My dad

Thank you everyone for your prayers and condolences. It has been a rotten week and I have felt in a fog for most of it. I have piles of stuff that I need to pack and spend a lot of time moving it around from place to place. I hope I don't forget something terribly important when we leave for China.

I want to share a little about my father with you. He was a great man and a great dad and I want others to know a bit about him.

James Fredrick Riggins, sometimes called Bucky and sometimes called Jim, depending on who it was and the circumstances, lived all his life in Arizona. His first career was as a first grade and kindergarten teacher and his second career was as a pastor. After he took early retirement, he entered seminary and earned his Masters of Divinity and was ordained. He loved to learn, was interested in many things, and could talk to anyone, anywhere.

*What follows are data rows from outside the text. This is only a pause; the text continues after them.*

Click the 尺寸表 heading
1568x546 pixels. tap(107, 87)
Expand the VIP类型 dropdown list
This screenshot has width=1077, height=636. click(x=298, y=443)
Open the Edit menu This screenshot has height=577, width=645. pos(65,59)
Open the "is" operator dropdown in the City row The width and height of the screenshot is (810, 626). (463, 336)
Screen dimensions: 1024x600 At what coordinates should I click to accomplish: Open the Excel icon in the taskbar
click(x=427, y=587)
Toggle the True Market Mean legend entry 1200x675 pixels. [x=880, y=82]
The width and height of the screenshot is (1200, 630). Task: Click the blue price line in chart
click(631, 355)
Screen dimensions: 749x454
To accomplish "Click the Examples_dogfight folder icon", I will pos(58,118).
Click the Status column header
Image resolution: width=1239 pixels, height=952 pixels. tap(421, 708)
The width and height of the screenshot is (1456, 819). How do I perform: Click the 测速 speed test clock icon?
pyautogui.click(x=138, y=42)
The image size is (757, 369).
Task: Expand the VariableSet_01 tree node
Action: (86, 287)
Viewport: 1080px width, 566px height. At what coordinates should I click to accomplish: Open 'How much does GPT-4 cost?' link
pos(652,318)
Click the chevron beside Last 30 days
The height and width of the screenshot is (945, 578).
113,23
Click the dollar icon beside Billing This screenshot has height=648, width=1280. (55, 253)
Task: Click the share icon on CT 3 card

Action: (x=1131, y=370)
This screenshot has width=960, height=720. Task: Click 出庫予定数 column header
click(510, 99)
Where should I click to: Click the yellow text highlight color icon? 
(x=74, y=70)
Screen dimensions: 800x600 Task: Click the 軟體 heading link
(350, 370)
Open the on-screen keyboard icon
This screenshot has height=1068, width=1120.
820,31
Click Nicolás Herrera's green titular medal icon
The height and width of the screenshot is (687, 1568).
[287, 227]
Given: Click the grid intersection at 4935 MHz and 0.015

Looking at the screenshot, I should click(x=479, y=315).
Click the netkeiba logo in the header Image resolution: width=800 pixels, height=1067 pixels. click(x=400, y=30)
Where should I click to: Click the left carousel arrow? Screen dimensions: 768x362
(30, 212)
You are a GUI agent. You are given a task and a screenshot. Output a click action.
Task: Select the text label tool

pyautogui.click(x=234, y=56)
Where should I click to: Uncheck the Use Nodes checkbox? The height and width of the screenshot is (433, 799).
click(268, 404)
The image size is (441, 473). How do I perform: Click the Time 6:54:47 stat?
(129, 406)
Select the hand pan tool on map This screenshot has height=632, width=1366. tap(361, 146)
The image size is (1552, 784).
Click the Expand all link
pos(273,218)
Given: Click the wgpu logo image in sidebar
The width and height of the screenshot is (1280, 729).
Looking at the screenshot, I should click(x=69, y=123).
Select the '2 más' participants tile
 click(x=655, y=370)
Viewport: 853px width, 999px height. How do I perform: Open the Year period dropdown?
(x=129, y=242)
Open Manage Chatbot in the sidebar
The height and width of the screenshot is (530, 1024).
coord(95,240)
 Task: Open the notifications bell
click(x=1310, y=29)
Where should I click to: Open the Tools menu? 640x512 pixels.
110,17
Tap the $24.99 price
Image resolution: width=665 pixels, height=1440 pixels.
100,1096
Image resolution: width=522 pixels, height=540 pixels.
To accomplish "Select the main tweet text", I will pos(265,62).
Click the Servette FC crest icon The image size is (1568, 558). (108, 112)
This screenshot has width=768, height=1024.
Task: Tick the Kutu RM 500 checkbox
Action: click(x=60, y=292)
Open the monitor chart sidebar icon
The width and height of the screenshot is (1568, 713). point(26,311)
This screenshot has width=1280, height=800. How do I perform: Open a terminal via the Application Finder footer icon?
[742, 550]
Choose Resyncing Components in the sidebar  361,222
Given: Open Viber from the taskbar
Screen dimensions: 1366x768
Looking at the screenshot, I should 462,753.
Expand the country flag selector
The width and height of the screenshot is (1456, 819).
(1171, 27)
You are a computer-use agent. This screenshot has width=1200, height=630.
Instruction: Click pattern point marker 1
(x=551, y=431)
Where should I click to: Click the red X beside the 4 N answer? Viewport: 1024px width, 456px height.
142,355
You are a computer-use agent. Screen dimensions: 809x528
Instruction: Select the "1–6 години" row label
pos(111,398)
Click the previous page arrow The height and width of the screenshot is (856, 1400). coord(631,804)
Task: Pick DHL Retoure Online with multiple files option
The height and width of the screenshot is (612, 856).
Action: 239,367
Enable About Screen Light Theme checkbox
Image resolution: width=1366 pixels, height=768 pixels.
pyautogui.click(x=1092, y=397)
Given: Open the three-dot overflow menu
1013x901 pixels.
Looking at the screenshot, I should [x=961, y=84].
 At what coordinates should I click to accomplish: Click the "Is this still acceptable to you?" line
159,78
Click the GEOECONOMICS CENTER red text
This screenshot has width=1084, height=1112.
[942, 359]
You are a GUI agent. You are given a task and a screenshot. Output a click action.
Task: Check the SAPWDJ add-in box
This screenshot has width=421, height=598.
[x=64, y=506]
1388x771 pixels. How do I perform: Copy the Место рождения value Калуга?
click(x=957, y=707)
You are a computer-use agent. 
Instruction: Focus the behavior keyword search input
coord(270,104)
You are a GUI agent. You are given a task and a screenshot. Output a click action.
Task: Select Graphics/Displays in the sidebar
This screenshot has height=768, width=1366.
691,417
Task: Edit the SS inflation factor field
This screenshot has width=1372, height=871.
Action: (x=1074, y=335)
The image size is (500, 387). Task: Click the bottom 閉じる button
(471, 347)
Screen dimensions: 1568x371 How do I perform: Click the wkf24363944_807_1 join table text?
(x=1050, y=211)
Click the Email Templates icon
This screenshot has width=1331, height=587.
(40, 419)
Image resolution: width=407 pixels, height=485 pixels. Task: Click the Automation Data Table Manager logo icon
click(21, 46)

Some of my first memories are of sitting on his lap in the late afternoon while he graded school papers. I believed that I was helping him and would look carefully at each page and help him find the errors. Everyone tells me that this is actually how I learned to read (at age 4), though I have no memory of not being able to read. In many ways, Mr. Rogers on television always reminded me very much of my father... calm, quiet, caring... and always willing to take children very seriously.

He loved to tell stories about living in (then) very rural Scottsdale and of helping his father to build the adobe house that he grew up in. They had farm animals and my father was very active in 4-H, raising pigs. He loved all things farm and was particularly pleased at my love of horses and my horseback riding. I think one of his great regrets in life was that our suburban existence never allowed him to buy me the horse I perpetually dreamed about.

My father always was so interested in everything I was doing. He became the high school band parent extraordinaire when I was in high school marching band. We swapped seminary stories when he was in seminary (and after I had graduated). We both adored mysteries and would discuss books and series and authors. He loved old houses and was particularly enamored of this one. After we first moved in he became convinced that there must be a secret panel or door somewhere and methodically tested every single bit of paneling in the place. We were all disappointed when no secret door was revealed... him most of all.

He was thrilled beyond measure and also slightly bemused at the number of grandchildren he had. With my parents both being only children and having only two children themselves, small families were what everyone was used to. He would often comment to me, while looking around at his energetic bunch of grandchildren, "Who would have thought I would have so many?" It pleased him greatly. His grandchildren pleased him so much that he would become annoyed at those who would say it was wrong to have so many children. The birthday gift I made for his birthday last November was a tote bag he could use to carry books and papers which had photos of his 15 grandchildren on one side and the sentence, "Ask me about my 15 grandchildren," on the other. I'm just sorry he didn't live long enough to use it at the conferences where he knew it would yank a few chains. He was looking forward to it.

My father always knew all of my friends and my friends all knew my father. He was about as involved as a parent could be. I will admit in high school there were moments of this being extremely trying, but even then, I knew it was done out of love.

I will miss him. I hate that I don't get to introduce his two newest granddaughters to him. I hate that they won't know him. I wasn't ready to say good-bye.